### Task to carry out
Wherever the word "number" occurs in the listing, copy the whole line.

-- Supplied entries follows --

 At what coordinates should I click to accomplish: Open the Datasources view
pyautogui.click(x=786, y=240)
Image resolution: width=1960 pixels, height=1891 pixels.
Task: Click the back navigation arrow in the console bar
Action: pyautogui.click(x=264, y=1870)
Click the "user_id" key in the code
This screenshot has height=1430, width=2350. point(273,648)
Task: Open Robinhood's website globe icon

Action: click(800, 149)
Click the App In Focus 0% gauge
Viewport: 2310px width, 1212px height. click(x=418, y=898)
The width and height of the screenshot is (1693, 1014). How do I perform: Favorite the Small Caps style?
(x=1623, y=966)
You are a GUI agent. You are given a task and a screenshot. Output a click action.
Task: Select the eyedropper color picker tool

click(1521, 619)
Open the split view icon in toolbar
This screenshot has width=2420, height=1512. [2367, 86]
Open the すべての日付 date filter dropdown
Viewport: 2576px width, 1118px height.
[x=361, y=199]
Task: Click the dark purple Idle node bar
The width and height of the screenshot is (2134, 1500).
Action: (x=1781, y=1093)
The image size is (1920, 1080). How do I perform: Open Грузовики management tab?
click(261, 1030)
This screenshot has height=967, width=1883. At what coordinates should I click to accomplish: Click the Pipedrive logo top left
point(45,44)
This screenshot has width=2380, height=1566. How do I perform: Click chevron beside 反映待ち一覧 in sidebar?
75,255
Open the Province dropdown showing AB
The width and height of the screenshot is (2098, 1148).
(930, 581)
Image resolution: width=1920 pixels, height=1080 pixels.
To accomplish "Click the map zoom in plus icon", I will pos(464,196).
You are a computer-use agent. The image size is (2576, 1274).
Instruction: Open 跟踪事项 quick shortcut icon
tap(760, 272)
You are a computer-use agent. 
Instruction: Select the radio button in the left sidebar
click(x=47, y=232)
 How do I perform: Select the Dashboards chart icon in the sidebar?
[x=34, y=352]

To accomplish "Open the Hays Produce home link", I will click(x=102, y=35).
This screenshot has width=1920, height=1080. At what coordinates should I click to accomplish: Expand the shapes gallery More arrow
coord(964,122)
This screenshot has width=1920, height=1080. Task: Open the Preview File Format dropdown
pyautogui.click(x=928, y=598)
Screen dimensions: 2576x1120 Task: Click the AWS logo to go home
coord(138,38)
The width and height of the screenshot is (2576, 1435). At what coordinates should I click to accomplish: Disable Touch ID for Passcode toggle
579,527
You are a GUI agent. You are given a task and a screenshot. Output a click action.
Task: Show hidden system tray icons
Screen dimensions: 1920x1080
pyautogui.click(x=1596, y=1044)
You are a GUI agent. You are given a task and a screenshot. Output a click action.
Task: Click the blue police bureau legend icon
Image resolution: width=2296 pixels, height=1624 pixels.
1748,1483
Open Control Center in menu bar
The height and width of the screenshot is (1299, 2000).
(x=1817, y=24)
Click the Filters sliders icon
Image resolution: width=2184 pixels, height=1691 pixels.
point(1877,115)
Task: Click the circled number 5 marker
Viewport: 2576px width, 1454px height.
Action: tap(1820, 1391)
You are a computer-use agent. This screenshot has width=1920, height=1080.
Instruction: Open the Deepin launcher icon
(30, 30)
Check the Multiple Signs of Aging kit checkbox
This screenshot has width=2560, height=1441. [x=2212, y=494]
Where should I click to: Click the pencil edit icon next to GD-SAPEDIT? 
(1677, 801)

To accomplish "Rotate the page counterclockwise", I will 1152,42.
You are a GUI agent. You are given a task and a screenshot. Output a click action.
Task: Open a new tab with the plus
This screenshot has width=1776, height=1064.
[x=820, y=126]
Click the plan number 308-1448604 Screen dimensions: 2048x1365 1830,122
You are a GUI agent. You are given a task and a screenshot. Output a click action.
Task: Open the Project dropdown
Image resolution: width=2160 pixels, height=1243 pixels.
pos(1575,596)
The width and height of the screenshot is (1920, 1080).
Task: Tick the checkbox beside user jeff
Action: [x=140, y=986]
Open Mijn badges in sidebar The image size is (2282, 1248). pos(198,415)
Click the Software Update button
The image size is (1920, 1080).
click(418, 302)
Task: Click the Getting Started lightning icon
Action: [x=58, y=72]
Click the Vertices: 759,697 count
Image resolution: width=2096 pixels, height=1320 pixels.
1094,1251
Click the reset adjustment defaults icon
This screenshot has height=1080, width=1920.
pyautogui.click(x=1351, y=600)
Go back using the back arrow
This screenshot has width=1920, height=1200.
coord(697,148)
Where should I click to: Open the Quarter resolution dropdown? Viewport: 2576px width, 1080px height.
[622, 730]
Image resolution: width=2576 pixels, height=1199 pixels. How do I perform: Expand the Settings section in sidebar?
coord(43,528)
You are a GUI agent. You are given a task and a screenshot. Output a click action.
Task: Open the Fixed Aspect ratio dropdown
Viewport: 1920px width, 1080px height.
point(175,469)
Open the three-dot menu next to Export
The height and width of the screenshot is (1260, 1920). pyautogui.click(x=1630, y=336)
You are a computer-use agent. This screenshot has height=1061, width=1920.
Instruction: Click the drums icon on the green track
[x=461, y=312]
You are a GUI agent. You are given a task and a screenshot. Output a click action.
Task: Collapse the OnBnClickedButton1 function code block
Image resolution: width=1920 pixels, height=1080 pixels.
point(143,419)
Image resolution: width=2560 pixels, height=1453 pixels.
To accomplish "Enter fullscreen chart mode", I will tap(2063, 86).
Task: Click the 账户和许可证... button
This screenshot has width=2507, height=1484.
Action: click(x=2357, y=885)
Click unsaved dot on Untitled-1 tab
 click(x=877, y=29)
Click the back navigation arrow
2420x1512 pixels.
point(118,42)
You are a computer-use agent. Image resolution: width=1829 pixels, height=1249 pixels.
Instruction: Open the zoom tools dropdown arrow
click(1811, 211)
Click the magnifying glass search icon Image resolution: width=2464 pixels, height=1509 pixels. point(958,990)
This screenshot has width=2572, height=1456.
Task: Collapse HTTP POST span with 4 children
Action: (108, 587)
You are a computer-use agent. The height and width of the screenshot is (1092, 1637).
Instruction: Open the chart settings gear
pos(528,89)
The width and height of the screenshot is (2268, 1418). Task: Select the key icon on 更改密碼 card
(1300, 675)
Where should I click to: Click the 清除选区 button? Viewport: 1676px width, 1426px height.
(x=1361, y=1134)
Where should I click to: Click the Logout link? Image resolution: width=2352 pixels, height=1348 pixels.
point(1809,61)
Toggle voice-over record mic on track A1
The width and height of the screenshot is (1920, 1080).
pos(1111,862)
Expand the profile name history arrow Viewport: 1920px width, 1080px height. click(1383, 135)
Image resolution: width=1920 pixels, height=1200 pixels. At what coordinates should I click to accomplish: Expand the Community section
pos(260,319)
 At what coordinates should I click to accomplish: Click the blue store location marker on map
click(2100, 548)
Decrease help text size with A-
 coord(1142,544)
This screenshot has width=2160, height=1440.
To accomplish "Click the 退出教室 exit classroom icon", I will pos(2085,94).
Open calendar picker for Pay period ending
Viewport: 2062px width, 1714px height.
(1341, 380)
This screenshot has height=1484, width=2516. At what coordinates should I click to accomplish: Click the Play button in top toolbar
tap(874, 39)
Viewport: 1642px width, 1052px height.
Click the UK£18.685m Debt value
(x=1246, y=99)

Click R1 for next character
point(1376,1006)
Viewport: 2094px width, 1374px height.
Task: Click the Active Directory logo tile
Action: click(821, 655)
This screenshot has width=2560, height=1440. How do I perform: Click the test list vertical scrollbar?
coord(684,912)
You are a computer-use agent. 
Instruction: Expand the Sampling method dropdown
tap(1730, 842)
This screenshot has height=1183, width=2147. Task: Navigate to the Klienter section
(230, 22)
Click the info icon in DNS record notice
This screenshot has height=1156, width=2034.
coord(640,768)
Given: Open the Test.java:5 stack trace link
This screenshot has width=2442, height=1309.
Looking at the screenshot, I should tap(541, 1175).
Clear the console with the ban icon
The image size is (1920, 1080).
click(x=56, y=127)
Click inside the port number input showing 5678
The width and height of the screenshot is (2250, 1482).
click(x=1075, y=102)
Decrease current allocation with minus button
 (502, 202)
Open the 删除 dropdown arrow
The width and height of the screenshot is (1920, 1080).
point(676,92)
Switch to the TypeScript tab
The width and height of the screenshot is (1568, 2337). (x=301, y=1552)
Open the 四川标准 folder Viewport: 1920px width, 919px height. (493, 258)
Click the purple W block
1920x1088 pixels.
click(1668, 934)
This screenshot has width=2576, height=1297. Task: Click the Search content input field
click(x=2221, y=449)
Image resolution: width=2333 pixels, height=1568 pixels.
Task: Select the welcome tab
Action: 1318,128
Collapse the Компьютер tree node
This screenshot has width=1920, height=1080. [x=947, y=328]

-- Supplied entries concluded --

### Solution to the exercise
Task: Click the circled number 5 marker
Click the plan number 308-1448604 Screen dimensions: 2048x1365 1830,122
Click inside the port number input showing 5678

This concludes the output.